=== Aim of the exercise ===
Where the word "target" appears in a line below, copy the whole line.

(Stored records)
####

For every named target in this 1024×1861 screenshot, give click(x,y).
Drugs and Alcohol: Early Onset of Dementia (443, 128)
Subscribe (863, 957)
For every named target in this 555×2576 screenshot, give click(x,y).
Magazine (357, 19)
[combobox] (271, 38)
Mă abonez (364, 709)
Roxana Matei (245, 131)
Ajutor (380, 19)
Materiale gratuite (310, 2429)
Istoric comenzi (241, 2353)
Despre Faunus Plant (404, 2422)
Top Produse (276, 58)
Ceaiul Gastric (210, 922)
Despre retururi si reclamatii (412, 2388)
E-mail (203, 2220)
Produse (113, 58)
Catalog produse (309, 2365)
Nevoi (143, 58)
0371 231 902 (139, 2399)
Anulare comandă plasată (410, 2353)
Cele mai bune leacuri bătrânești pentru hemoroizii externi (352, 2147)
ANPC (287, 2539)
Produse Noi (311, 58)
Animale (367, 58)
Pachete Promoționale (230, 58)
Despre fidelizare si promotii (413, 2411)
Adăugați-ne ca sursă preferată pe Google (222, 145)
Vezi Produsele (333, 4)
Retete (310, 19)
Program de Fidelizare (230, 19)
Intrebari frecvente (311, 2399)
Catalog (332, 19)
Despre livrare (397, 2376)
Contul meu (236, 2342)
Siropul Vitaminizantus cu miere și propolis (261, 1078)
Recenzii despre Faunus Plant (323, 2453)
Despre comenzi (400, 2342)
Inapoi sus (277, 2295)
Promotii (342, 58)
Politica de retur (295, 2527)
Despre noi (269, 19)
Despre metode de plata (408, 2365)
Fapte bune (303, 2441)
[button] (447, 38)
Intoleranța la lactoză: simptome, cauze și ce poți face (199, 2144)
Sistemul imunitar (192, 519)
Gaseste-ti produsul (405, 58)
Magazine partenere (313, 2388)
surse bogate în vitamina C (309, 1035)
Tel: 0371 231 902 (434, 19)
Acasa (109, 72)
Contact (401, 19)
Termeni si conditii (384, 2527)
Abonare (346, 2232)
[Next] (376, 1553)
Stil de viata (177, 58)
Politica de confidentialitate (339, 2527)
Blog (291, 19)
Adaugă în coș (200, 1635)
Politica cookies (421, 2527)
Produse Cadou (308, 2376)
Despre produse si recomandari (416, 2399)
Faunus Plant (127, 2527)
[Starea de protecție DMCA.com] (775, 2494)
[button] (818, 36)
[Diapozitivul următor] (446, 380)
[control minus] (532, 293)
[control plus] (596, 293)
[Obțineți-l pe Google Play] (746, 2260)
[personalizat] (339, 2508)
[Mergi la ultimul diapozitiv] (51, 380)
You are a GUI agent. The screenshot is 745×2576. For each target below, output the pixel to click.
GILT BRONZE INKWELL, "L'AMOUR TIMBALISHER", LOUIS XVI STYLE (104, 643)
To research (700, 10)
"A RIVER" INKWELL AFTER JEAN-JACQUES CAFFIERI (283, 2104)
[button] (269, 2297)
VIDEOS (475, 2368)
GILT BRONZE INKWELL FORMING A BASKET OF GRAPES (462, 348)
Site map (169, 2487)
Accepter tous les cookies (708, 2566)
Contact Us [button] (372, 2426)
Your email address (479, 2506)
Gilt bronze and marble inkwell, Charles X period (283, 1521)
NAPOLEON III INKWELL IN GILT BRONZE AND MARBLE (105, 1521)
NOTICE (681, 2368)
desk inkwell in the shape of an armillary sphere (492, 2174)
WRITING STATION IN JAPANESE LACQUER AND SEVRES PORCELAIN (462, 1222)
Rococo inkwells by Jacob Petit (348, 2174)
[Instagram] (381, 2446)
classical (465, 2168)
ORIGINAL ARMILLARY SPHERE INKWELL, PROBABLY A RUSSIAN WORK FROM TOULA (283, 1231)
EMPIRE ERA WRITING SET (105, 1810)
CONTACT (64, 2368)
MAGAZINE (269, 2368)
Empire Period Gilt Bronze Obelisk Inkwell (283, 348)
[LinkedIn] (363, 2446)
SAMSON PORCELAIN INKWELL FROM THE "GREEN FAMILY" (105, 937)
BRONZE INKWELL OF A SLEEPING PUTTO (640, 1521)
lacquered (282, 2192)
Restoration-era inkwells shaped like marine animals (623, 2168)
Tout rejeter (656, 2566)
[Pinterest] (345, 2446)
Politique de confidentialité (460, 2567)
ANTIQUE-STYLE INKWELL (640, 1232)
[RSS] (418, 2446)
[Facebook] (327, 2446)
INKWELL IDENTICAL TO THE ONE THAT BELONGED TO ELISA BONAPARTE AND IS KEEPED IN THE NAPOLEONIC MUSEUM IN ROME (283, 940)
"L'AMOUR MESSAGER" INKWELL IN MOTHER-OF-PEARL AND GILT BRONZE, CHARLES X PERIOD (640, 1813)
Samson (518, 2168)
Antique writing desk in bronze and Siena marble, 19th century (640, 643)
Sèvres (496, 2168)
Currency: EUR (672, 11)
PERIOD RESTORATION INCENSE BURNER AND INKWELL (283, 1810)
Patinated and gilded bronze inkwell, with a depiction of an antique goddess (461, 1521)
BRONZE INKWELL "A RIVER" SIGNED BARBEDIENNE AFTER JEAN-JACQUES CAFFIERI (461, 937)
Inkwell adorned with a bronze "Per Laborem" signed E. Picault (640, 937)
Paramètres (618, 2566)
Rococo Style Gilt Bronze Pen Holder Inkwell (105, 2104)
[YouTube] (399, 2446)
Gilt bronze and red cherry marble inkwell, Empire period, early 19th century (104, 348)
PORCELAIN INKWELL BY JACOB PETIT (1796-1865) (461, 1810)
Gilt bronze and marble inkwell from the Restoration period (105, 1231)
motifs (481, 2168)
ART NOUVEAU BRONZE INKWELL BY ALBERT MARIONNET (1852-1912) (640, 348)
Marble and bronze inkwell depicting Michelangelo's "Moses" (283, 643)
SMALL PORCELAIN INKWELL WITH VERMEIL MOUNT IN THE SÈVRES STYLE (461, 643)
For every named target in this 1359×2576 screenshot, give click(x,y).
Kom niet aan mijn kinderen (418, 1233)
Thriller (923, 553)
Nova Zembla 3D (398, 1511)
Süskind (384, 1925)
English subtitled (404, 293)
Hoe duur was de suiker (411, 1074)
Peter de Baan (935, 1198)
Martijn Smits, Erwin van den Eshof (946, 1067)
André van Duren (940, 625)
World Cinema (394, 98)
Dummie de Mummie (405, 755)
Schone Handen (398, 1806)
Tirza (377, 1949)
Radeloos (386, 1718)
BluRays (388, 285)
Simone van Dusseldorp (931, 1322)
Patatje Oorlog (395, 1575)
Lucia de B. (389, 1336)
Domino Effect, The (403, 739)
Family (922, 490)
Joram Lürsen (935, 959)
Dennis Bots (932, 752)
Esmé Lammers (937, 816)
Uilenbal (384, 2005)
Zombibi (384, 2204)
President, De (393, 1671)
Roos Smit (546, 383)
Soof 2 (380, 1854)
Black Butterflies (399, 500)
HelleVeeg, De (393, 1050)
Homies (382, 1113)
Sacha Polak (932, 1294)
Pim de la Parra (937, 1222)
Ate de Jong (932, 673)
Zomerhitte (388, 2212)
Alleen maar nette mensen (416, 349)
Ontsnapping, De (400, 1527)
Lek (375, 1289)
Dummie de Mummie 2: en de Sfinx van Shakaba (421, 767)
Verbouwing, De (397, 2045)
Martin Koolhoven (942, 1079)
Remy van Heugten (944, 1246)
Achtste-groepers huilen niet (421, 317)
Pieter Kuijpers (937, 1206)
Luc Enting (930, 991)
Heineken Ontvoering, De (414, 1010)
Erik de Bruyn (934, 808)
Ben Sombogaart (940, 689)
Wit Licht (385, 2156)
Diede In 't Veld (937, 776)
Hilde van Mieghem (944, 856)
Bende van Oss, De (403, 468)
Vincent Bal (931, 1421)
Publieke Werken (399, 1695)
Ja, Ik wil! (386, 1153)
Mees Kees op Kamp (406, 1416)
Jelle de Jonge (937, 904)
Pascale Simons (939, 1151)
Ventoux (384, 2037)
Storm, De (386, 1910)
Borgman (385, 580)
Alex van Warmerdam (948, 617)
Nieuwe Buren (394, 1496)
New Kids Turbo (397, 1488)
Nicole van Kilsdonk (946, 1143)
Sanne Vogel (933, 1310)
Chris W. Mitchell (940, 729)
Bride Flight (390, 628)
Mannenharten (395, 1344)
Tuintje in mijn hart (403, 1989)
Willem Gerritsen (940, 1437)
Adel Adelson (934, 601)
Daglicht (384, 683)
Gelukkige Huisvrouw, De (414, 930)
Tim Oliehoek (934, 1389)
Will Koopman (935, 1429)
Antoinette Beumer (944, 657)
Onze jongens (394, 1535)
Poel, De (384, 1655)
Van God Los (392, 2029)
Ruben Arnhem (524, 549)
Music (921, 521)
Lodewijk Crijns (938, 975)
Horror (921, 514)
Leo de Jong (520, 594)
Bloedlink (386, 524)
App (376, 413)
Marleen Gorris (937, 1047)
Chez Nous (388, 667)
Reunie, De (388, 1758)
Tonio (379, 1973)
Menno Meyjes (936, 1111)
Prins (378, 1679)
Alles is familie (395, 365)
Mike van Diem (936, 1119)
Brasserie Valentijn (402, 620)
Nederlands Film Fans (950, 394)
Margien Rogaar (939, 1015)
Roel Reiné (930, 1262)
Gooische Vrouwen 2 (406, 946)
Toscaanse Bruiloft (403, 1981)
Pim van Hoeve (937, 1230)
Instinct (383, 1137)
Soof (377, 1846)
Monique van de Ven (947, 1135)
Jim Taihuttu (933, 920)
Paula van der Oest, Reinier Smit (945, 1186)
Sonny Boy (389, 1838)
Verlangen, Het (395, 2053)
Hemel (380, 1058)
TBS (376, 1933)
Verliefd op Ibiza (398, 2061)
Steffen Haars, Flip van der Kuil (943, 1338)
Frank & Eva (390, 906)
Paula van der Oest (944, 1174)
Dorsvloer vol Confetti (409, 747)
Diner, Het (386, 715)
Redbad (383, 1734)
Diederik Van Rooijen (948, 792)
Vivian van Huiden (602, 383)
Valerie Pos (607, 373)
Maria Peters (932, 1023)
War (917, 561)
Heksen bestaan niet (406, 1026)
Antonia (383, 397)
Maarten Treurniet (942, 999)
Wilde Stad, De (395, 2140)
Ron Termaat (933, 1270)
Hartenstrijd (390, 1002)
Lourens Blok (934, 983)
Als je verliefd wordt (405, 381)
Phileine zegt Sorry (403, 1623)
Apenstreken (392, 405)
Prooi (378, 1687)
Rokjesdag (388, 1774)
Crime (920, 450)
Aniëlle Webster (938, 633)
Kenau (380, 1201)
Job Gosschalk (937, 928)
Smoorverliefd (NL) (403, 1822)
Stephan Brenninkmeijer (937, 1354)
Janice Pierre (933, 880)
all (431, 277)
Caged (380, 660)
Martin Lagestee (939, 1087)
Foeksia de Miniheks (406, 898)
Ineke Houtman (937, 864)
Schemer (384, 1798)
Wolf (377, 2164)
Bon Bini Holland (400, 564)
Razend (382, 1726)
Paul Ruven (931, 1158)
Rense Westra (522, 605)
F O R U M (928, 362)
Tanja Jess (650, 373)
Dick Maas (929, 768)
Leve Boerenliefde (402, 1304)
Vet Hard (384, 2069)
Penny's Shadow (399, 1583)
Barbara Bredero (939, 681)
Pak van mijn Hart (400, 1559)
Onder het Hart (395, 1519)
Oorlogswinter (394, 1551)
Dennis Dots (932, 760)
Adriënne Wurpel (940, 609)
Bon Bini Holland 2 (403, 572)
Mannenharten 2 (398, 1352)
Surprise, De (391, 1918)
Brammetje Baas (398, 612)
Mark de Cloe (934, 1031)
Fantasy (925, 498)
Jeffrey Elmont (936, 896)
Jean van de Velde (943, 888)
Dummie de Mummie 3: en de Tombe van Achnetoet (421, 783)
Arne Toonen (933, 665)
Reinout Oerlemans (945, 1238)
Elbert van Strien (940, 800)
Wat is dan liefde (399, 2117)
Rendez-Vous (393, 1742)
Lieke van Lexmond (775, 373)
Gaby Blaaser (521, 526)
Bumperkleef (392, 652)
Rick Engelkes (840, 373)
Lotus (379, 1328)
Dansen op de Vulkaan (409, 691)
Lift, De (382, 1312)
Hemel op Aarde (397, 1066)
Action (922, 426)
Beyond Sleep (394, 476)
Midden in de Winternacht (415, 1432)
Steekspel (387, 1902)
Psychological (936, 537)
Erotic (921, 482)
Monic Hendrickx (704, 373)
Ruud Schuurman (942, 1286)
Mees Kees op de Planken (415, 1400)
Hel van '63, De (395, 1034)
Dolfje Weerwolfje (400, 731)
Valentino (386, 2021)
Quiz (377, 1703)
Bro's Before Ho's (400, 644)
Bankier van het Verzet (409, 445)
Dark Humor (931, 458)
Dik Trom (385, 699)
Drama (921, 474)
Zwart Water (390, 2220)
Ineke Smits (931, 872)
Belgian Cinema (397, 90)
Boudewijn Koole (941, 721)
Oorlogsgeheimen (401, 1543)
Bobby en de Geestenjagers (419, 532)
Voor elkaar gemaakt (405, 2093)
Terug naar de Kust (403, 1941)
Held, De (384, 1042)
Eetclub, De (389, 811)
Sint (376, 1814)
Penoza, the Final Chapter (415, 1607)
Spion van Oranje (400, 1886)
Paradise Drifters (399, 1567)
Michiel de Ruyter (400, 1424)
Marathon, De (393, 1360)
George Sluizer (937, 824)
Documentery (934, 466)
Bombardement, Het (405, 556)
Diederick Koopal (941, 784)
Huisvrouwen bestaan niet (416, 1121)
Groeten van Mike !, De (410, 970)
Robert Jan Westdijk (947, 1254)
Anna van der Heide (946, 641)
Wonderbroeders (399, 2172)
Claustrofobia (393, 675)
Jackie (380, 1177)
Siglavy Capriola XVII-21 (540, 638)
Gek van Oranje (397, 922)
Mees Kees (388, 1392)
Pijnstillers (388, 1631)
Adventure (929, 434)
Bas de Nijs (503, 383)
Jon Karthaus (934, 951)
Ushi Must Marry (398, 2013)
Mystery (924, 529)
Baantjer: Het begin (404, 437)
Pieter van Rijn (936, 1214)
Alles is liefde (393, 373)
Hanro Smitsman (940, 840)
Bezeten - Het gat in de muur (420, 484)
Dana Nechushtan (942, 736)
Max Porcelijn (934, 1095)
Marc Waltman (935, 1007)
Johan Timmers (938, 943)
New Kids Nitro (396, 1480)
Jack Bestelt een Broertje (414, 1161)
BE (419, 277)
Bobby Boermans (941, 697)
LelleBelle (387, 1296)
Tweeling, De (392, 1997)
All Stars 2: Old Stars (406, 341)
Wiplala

####

=== Reply to the task ===
For every named target in this 1024×1861 screenshot, give click(x,y).
For every named target in this 555×2576 screenshot, give click(x,y).
You are a GUI agent. The screenshot is 745×2576. For each target below, output the pixel to click.
For every named target in this 1359×2576 screenshot, give click(x,y).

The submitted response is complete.